There is no doubt that breach notification laws serve an important purpose, namely, to alert affected individuals about a compromise to their sensitive data so that they can take steps to protect against ID theft and other risks. However, the promptness of notice can and often is hampered by factors outside of the covered entity’s control, particularly if the measure of promptness is the time between the date the breach occurred (regardless of what entity experienced the breach) and the date of notification to individuals.

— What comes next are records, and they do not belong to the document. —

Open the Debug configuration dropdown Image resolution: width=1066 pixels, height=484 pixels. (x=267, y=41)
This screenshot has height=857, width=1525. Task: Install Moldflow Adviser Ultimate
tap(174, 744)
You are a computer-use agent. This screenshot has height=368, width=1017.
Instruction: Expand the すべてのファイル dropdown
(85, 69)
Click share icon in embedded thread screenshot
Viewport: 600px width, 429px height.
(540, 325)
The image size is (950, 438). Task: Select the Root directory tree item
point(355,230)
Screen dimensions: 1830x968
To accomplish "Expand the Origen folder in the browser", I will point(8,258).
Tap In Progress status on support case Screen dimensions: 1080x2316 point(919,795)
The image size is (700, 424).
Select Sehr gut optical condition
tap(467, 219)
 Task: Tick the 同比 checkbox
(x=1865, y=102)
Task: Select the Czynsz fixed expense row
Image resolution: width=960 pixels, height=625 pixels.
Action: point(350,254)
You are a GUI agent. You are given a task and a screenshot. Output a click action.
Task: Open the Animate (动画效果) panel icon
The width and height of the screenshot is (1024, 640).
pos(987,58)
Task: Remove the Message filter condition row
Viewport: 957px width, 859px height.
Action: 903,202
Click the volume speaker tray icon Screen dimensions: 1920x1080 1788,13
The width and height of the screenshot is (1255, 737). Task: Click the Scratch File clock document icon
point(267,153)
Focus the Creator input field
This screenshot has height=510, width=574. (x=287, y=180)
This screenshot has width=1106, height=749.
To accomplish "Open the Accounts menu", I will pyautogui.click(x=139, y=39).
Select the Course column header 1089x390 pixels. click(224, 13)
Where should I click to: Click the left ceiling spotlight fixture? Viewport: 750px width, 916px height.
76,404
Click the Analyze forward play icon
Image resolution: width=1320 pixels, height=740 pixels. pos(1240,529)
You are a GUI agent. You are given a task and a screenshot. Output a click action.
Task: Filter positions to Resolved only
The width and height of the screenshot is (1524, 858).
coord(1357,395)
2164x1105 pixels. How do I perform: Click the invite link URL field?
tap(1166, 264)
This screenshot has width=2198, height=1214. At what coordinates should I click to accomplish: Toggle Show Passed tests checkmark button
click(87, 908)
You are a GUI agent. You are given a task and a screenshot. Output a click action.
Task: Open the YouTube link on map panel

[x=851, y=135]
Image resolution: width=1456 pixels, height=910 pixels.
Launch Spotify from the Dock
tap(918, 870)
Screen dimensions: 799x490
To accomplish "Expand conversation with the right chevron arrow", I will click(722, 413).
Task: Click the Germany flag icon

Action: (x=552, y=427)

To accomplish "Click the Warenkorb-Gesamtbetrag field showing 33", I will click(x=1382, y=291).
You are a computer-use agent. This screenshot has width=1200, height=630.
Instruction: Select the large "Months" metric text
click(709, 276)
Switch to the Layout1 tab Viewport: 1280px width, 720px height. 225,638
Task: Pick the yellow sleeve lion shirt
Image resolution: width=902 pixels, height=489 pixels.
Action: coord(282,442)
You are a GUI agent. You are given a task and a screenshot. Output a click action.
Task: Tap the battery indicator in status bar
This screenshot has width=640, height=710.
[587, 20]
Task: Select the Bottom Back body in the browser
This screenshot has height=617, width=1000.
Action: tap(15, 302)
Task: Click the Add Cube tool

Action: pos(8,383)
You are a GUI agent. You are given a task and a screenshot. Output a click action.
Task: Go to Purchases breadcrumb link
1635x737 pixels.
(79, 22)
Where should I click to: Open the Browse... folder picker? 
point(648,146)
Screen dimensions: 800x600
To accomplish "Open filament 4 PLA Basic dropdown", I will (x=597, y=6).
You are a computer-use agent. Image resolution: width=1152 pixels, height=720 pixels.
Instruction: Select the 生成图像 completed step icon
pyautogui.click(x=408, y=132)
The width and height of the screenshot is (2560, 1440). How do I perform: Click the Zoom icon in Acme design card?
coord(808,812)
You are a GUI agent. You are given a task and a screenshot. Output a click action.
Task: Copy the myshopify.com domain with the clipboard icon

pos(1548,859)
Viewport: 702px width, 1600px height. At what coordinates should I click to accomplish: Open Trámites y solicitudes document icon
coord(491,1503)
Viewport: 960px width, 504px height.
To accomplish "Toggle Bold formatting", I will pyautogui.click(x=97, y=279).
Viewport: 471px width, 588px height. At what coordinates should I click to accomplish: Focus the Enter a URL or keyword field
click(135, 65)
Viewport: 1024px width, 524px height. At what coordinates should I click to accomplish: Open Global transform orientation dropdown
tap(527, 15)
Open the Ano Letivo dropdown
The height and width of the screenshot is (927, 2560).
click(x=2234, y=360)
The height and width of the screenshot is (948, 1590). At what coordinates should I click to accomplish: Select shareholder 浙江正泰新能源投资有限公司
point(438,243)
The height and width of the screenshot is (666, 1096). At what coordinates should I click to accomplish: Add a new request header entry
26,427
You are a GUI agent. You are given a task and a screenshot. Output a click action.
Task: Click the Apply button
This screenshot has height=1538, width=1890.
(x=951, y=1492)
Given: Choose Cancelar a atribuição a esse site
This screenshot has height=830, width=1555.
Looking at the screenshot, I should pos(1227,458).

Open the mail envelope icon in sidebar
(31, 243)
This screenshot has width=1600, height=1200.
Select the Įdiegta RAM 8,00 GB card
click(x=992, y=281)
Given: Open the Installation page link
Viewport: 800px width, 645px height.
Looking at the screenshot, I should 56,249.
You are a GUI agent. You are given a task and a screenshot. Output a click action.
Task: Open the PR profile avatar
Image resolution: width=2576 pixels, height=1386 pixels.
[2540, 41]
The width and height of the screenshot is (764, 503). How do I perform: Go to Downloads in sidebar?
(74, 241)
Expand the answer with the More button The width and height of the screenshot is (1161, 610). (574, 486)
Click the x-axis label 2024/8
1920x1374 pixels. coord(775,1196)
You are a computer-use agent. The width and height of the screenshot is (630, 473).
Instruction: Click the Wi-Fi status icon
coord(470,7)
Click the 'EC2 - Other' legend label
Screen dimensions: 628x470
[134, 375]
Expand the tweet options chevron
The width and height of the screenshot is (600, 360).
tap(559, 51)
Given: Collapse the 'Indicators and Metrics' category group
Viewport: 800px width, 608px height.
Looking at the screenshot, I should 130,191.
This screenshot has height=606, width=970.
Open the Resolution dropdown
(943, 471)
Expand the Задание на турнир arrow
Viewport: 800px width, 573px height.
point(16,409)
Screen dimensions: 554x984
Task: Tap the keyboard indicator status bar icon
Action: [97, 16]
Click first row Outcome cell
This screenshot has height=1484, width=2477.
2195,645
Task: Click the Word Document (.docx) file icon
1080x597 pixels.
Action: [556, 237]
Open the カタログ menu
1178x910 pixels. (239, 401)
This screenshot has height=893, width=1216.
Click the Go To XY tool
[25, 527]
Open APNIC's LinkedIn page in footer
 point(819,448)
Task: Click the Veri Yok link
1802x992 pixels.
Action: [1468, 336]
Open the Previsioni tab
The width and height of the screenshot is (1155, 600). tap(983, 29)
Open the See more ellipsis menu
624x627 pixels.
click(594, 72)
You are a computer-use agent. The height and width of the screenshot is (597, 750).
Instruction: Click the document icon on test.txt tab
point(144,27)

All that being said, there may be some ways that covered entities might tighten up this process. One consideration, of course, is to adopt, regularly assess, and practice an incident response plan. Another is to have a more granular understanding of the data certain vendors are handling for the covered entity. Still another consideration is to revisit the entity’s vendor management program. Looking more closely at downstream service providers beyond direct business associates might be helpful in assessing the notification process and timing should a breach take place downstream. Having more information about downstream vendors, their roles, and the data they process may serve to shorten the notification timeline. Ultimately, even if there is a delay downstream, before the covered entity discovered the breach, a well-executed incident response plan, one that results in a shortened timeframe between discovery and notification, could help to improve the covered entity’s defensible position whether facing a litigation or government agency enforcement action.

DISCLAIMER: Because of the generality of this update, the information provided herein may not be applicable in all situations and should not be acted upon without specific legal advice based on particular situations.